When it was time for a Pennsylvania couple to downsize, they choose a four-bedroom home in Crooked Billet, a 55-and-over community in the Greenville area’s Chateaux Country. “This was an old DuPont estate,” explains the couple’s interior designer Megan Gorelick. “What’s happening a lot in Delaware is the heirs of DuPont—and there are so many heirs—are not able to maintain these estates, so they are selling them off and developers are swooping in.”
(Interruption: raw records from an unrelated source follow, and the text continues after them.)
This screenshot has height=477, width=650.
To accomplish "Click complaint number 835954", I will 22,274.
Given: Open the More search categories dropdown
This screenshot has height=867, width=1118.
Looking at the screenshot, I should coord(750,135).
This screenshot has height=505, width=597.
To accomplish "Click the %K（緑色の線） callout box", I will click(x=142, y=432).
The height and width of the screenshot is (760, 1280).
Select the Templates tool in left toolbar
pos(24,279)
Gorelick and the clients were an instant match. “We’ve become known for our blues—we do a lot of coastal work,” the designer explains. “We get a lot of clients coming to us because of their love of blue, which happened in this case. The owner is a lovely, sophisticated woman and she wanted serenity. What I like to do is thread a color throughout the home so it’s cohesive.” Several of the ceilings are pale blue as well. “The house has a beautiful setting—you just see trees and sky everywhere,” Gorelick says. “We brought the sky in with these ceilings.”
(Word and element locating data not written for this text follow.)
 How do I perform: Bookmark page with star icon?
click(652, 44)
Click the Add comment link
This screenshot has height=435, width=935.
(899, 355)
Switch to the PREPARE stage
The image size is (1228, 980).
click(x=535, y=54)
“All blues play nicely together, so we did all these different versions of blues with this neutral champagne throughout the home,” Gorelick continues. “She’s a little bit [glamourous]— so we used metallic accents, mostly silver.” Nowhere is this color scheme more evident than in the living room, a vision in velvet anchored by a pair of champagne-colored sofas, and bolstered with a pale blue tufted ottoman, several cyan stools with fringe, and a beige grass-cloth wall covering for the inset bookcase. “We designed those custom built-ins and then we did a mirrored tile surround around the fireplace. The stools have a heavily jeweled trim, which exemplifies the glamour.” The Kate Spade lighting sconces also evoke jewelry— Gorelick says they remind her of earrings, the type that Spade used to wear.
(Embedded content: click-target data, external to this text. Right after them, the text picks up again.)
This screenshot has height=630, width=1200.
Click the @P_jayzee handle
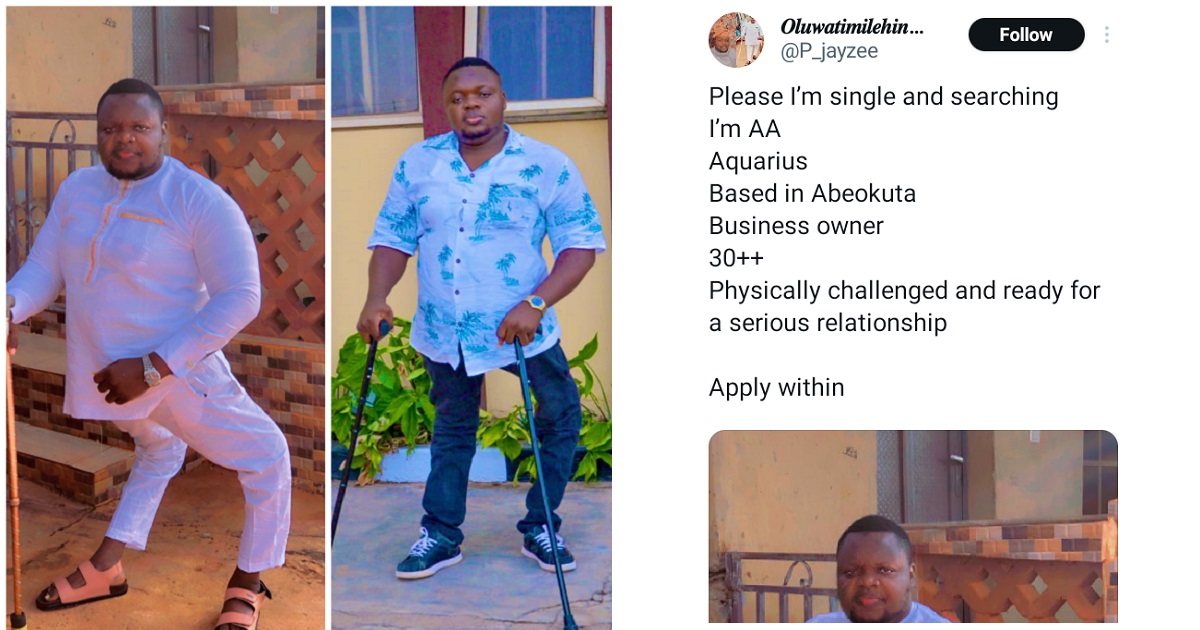pyautogui.click(x=828, y=52)
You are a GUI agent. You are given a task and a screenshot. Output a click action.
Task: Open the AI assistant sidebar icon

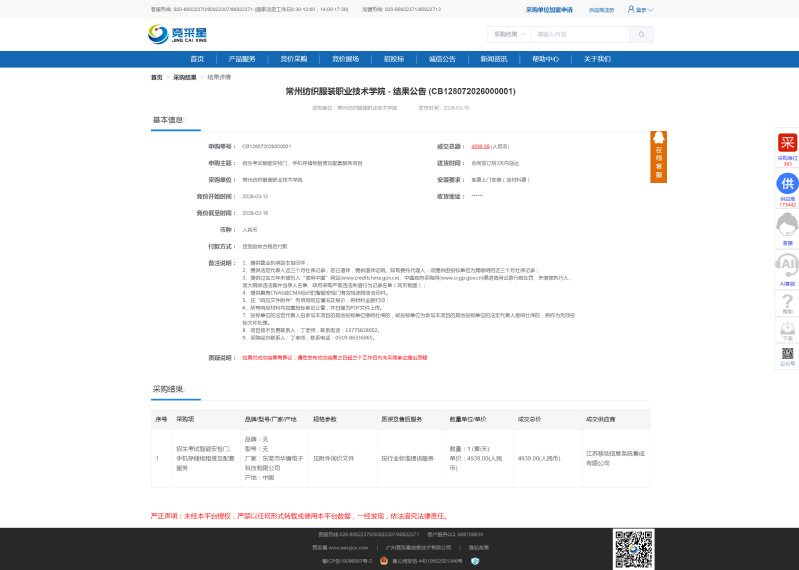tap(787, 266)
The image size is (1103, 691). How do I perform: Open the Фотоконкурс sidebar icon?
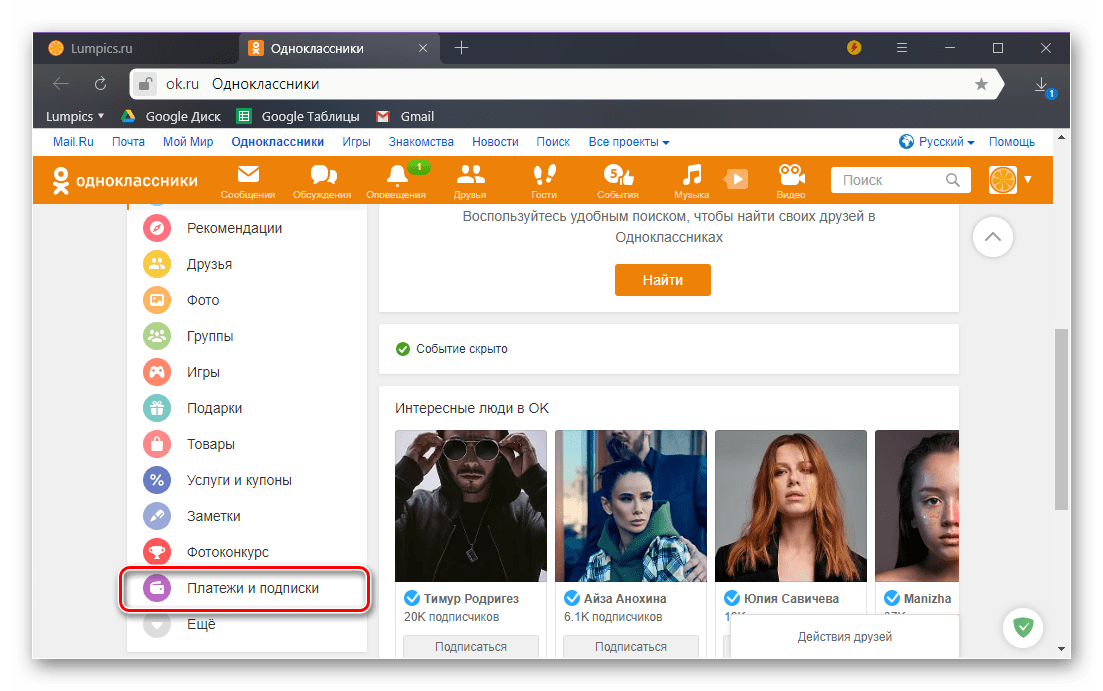click(x=157, y=551)
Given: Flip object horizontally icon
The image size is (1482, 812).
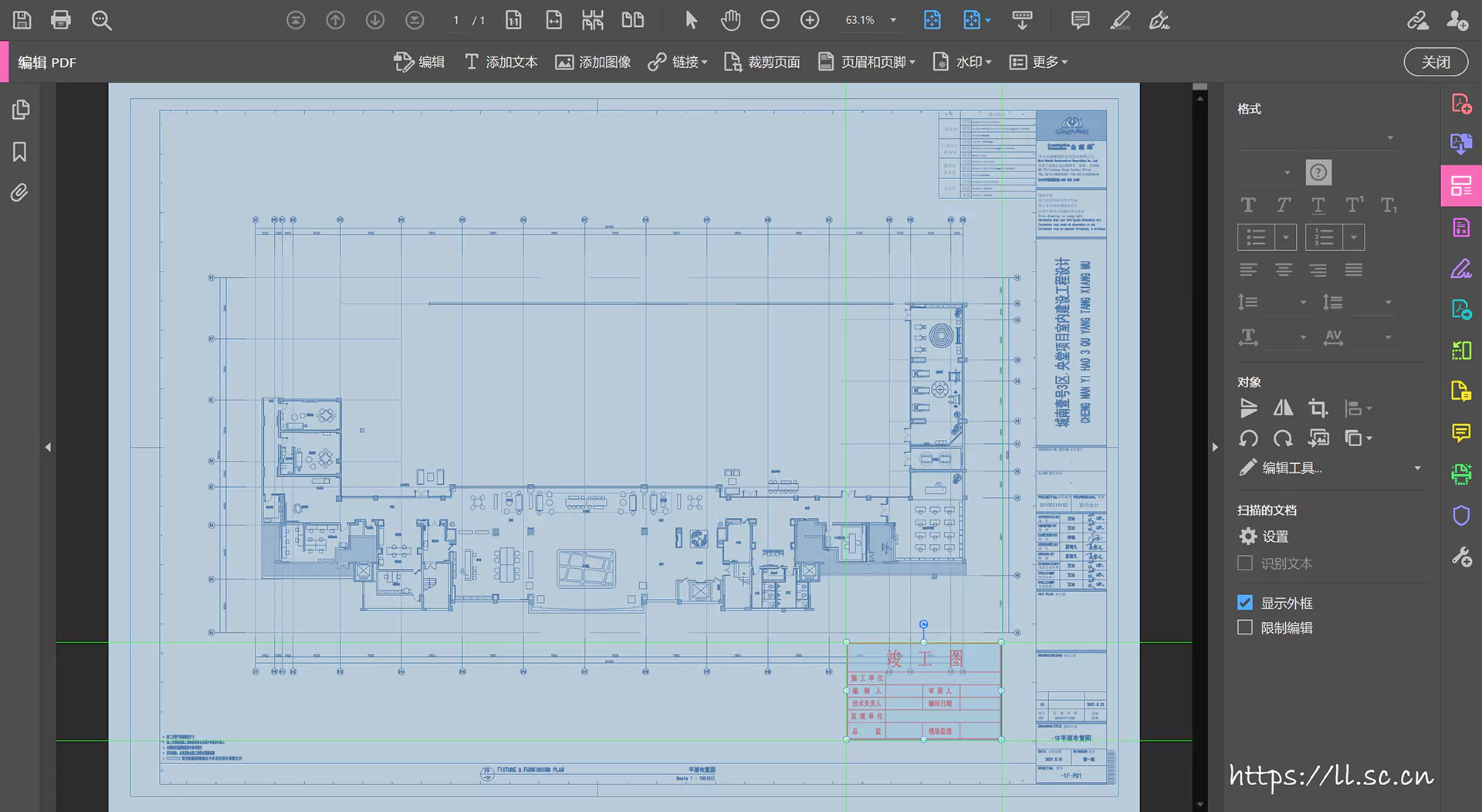Looking at the screenshot, I should (1283, 408).
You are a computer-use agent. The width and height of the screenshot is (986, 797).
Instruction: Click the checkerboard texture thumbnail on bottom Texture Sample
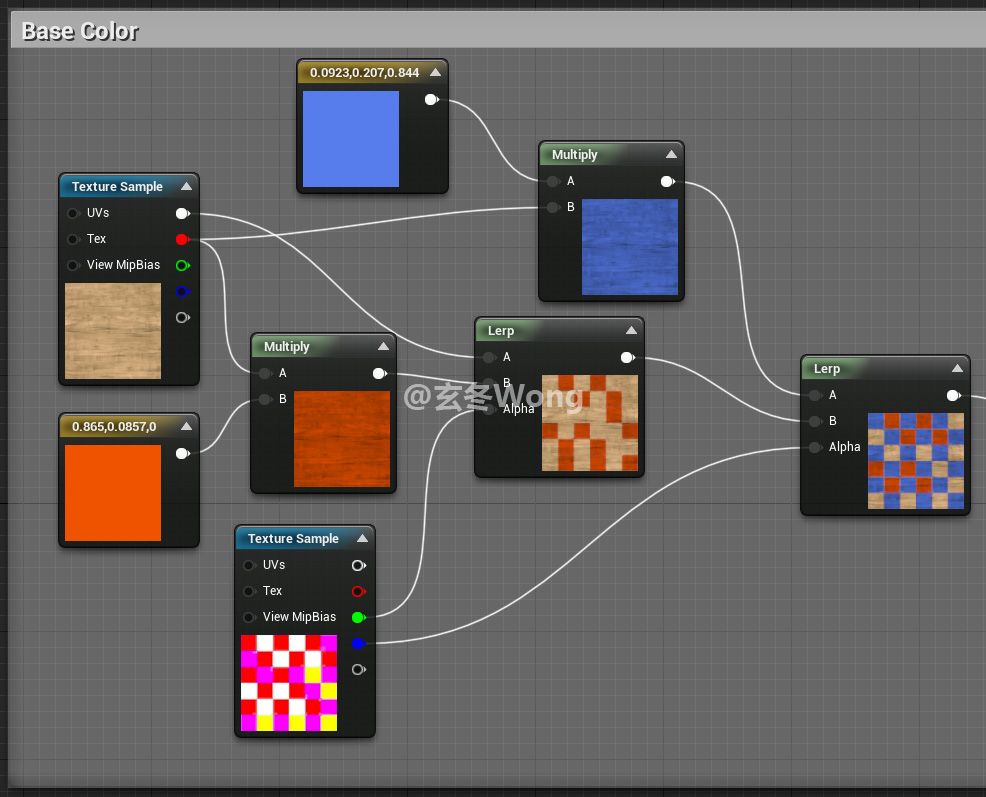tap(289, 683)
The couple may be “glammy,” Gorelick says, but they are also practical-minded. Thinking ahead, they required two premier bedroom suites: one in use for them upstairs and one downstairs in the event that stairs become challenging. “We made them both equally luxurious,” Gorelick notes. One of the sweetest moments in the 3,500-square-foot home is in the upstairs premier bath: in the shower, a framed panel of contrasting, patterned tile—designed by Young Huh for Akdo—sits atop the blue-gray glass background tile (by Lunada Bay), creating a window-of-tile effect. (The Huh tile design is Essence Legacy Fog Carrara Bella with Fog art glass.) “The client fell in love with that tile, and we’ve used it a couple of times—it’s beautiful,” Gorelick says. “But it’s really expensive, so we made the most of it, maximizing it.”
The upstairs bedroom, which features angled walls wrapped in grass cloth, is dominated by a plush and somewhat elaborate customized headboard from Vanguard Furniture, which has a showroom in High Point, North Carolina. With a silvered wooden frame, a vertically channeled blue velvet headrest, and silver nail heads—for “extra bling,” Gorelick says—it’s a standout.
“The bedding is all custom and we teach them the tricks of how to make their beds—it’s really simple,” Gorelick says. “We’re really into making luxurious bedrooms. We want our clients to feel like they’re in the prettiest hotel room when they’re in their own home.”